# Nikon EM



## MushiiPeas (Jun 14, 2010)

Okay i'm about to start my second year at college, for my first year i used the Nikon EM because we already had it and i didn't have enough money to buy a new SLR  and i didn't know much about photography however... the second year at college we're capturing movement. I know the Nikon EM has a bulb setting which could be quite helpful but do you think i need to get a new camera maybe on that has manual shutter speed, if so can you suggest any good ones? 

Or could you suggest any good techniques i could use to capture movement with the EM? 

Any comments will be much appreciated xxxxxx


----------



## j-dogg (Jun 14, 2010)

em = 

I have an FG and a Nikkormat FT


----------



## Dwig (Jun 14, 2010)

MushiiPeas said:


> ...do you think i need to get a new camera maybe on that has manual shutter speed ...? ...

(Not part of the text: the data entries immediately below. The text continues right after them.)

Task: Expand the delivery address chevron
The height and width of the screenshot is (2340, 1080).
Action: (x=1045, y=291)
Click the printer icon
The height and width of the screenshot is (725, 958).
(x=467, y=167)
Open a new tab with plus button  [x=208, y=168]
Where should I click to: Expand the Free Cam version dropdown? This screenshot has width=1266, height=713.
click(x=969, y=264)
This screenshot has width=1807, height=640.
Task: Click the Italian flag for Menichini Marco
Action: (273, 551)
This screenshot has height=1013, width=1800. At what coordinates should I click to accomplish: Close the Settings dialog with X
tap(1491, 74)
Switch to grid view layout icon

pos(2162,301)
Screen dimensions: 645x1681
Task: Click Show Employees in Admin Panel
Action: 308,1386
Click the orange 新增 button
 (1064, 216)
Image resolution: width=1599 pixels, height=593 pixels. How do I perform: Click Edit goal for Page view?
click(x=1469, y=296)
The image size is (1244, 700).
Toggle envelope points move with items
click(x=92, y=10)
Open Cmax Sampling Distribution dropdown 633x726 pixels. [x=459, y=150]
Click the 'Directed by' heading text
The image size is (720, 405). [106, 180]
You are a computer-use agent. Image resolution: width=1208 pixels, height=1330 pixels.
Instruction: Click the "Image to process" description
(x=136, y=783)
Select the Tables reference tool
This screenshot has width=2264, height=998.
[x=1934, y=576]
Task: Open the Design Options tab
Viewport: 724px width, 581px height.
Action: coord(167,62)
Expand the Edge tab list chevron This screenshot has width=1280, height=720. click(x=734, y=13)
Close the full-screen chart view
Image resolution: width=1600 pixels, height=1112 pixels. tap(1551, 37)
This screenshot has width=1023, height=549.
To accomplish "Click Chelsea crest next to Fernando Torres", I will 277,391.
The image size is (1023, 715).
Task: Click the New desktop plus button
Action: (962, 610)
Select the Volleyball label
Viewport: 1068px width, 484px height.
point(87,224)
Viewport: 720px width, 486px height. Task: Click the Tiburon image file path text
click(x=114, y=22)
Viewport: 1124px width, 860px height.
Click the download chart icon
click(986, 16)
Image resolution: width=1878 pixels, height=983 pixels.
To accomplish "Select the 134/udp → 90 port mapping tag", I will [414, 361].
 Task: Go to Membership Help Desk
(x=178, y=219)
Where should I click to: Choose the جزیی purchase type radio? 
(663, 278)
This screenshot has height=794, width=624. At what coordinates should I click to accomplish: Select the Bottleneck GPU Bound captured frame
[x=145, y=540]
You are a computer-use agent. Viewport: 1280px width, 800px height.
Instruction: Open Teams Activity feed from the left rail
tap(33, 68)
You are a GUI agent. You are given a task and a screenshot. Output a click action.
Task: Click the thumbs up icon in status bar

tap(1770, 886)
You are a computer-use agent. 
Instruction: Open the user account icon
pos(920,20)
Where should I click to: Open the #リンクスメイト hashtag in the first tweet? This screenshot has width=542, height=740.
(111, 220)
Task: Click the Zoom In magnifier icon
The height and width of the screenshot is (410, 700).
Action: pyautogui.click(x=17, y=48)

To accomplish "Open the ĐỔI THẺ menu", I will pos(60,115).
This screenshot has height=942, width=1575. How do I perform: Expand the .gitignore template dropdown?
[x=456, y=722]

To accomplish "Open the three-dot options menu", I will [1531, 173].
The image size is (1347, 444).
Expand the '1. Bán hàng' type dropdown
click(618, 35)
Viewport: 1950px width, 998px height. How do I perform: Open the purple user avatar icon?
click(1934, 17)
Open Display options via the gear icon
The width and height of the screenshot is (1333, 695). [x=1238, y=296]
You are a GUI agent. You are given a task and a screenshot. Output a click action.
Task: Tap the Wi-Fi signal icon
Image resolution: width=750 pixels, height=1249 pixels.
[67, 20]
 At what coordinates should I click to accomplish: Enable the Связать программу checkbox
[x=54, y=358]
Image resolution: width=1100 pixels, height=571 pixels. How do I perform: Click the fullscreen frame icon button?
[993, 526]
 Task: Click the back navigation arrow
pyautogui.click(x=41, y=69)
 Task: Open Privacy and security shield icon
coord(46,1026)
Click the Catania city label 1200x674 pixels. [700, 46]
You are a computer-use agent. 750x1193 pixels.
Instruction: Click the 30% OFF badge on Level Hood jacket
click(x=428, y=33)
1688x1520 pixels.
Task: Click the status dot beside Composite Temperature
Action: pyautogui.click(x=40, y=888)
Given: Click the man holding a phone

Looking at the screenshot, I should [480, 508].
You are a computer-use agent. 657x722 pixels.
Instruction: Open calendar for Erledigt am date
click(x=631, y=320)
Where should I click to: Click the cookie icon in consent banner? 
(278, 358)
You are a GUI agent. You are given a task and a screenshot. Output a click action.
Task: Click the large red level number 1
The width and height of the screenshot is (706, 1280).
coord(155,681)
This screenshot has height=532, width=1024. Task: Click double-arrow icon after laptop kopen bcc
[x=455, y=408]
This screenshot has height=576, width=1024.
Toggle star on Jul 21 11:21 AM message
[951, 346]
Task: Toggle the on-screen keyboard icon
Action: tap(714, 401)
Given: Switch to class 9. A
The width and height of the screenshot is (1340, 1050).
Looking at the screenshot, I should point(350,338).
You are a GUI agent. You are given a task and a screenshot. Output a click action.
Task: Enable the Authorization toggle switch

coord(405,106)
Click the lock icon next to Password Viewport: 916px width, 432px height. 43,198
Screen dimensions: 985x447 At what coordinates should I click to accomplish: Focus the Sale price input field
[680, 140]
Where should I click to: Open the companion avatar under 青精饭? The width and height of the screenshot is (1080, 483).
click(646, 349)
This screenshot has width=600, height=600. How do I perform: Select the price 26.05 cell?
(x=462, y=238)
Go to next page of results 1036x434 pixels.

The EM is a rather decent little camera and quite reliable. Its drawback is that its only exposure mode is aperture priority. The is no manual, other than bulb.

I would suggest you look into getting a replacement body that has manual exposure. You might consider the FG and the FG-20. Both are built on exactly the same chassis as the EM. The FG-20 adds a manual mode and the FG adds both a manual and a full program mode. Other Nikon models, like the FM/FE series, would be more rugged and durable options with more features, but not higher quality options. 

When it comes down to it, manual isn't really necessary. By altering the f/stop you can get the EM to set any shutter speed that you could set with a manual camera, at least any that would result in a proper exposure. 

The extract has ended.